Coming to the State's objection, the submission is that they are only entitled for payment of salary under the said Act since 11th February, 1993, as on that date the Government issued such orders. The objection has no force and cannot be permitted to be raised in the present case. As aforesaid, inter se between the appellants and the respondents including State the matter has become final by the aforesaid High Court judgment dated 29th August, 1991.

Against the aforesaid judgment, addimitteldy, SLP of the State was rejected even Review Petition was rejected. This apart even otherwise the State has not come in appeal against the impugned judgment dated 7th October, 1996, hence cannot challenge the same in this appeal.

Returning to the impugned order, we find, inspite of several representations, that the respondents did not respond inspite of the earlier direction, hence it was ordered to pay them under the Payment of Salary Act at least since the earlier High Court judgment and order dated 29th August, 1991.

Since appellants were not satisfied by the impugned order, as they claimed their salaries since 1975 when the aforesaid 1975 Rule came into effect. The contention is the spirit of the earlier High Court order was to pay from that date. This was as Junior High School teachers were getting since then, hence primary section teachers cannot be denied this right being in the same school. In other words, to pay from the same date as was paid to the Junior High School teachers. We find force in this submission. When grievance of the appellants was accepted in the first Writ Petition to being them in parity with the Junior High School teachers, the payment form 1991 cannot be construed to be correction the facts of this case.
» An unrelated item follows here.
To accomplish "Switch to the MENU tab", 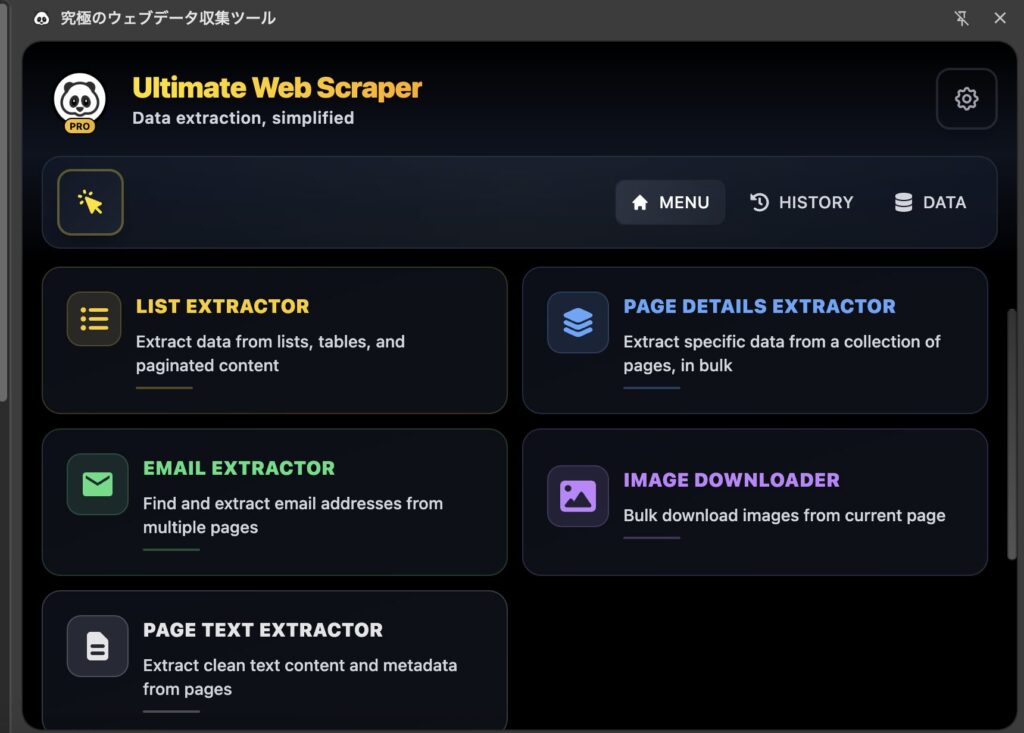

But considering the claim of appellants, they could in no case be entitled to be paid period to the Payment of Salary Act, 1978. Hence appellants' claim since 1975 cannot be accepted.
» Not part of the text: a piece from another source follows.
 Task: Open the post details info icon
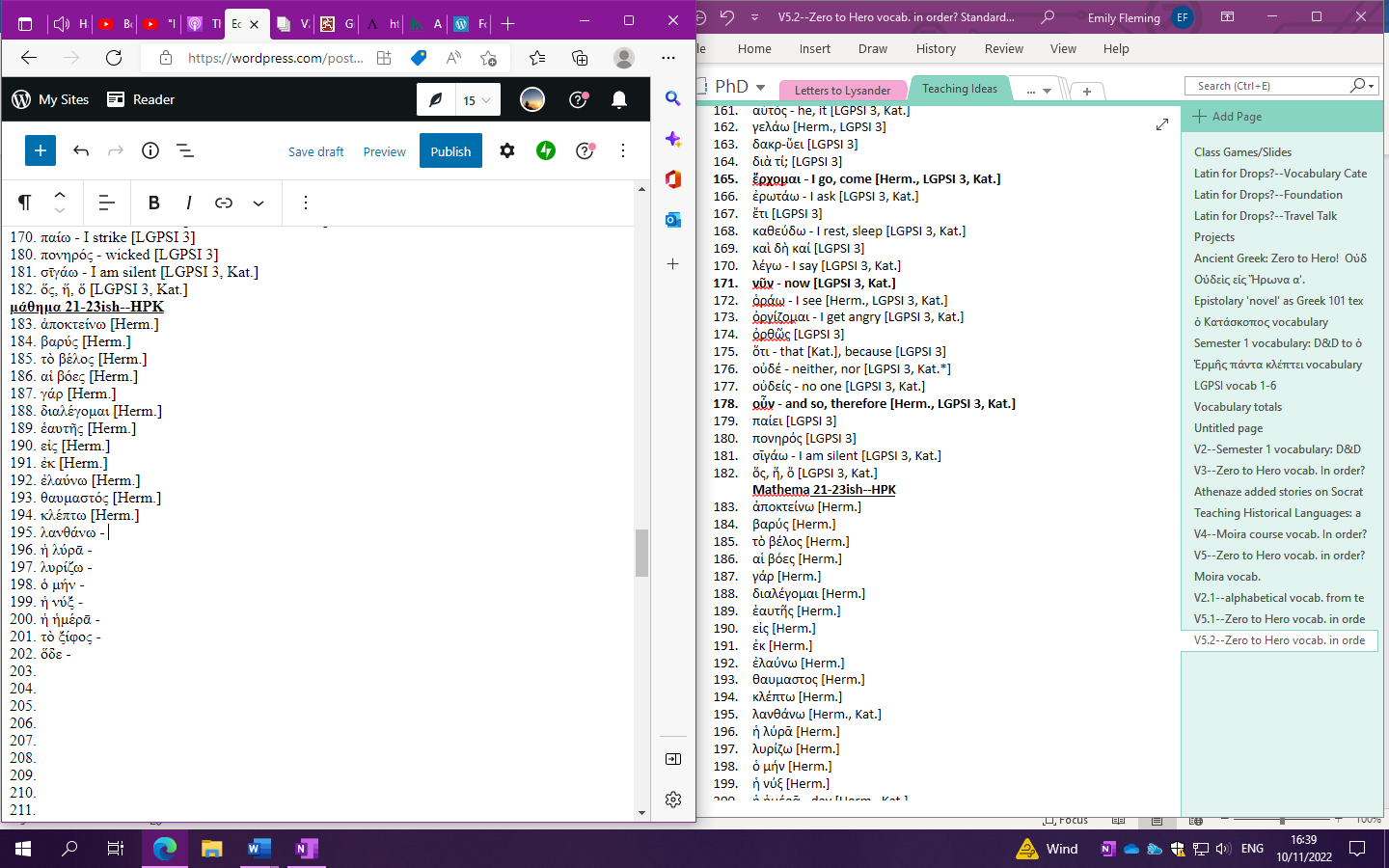(150, 150)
Considering the direction issued by the High Court, in its first judgment, where clear direction is to pay these appellants under the Payment of Salary Act as in the same institution another set of teachers (Junior High School) are being paid under it and the institution being one unit, the same cannot be denied to the teachers in the primary sections. In other words, to pay them also under the same Act from the date Junior High School teachers were paid in this institution. As we have held above even if argument for the State may have any merit in law, cannot be sustained, as it has become final inter se between the parties. It is also brought to our notice that one of such teacher Km. Harsh Uniyal similar to the appellants, though did not join in the first writ petition but on the basis of decision of that case (1991), filed a writ petition No.11644 of 1993 which was allowed by the High Court on 8.12.93 with a direction to pay the salary since the payment of Salary Act was made applicable to that institution. We were informed accordingly payment was made to her by the respondents.
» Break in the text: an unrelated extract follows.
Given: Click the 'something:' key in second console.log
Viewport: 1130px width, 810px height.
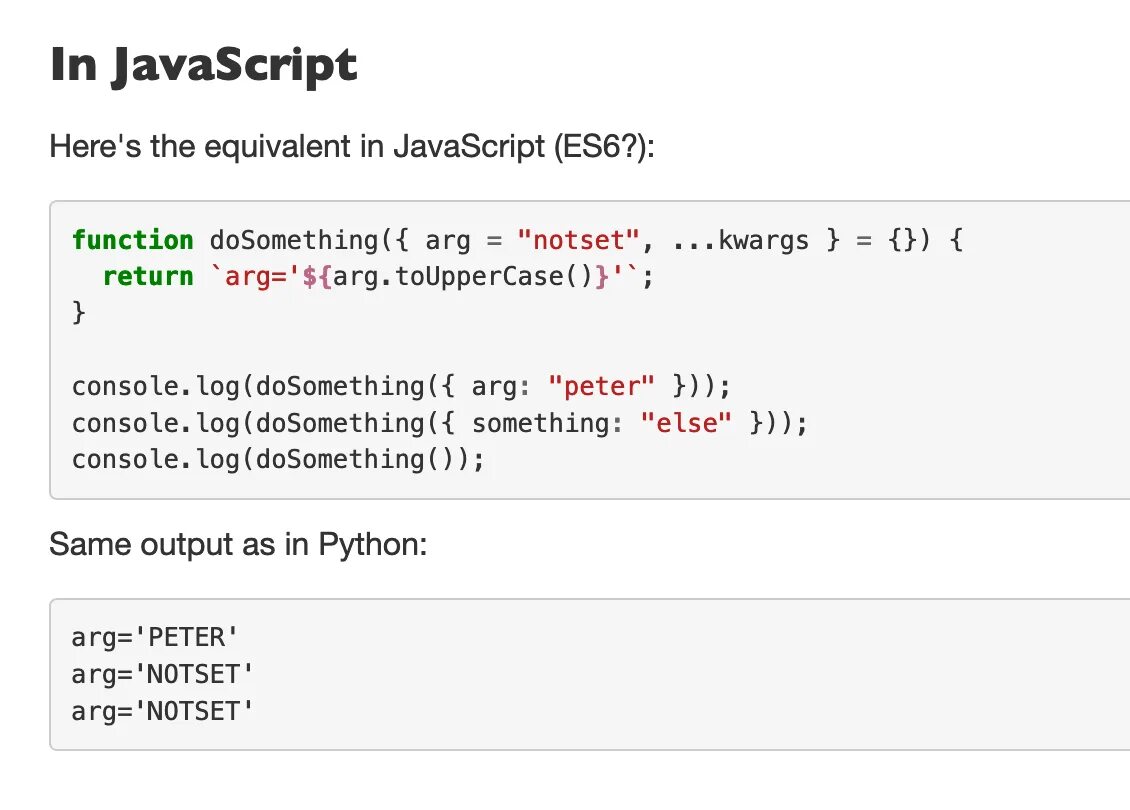Looking at the screenshot, I should pos(547,423).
For the aforesaid reasons, this appeal is allowed with a direction to pay the appellant from the day Payment of Salary Act, 1978 (aforesaid) was made applicable in the said institution, i.e., from the date Junior High School teachers of that institution were paid salary under the 1978 Act. If any payment of salary already made and received by the appellants for this period, the same be adjusted and the balance amount, if any, be paid within two months from the date certified copy of this order is filed before the concerned authority. This is also without prejudice of the concerned authority if the recongnished institution (the present institution) has not paid any salary to the appellants which they were obliged after enforcement of payment of salary to take such recourse as permissible in law. Cost on the parties.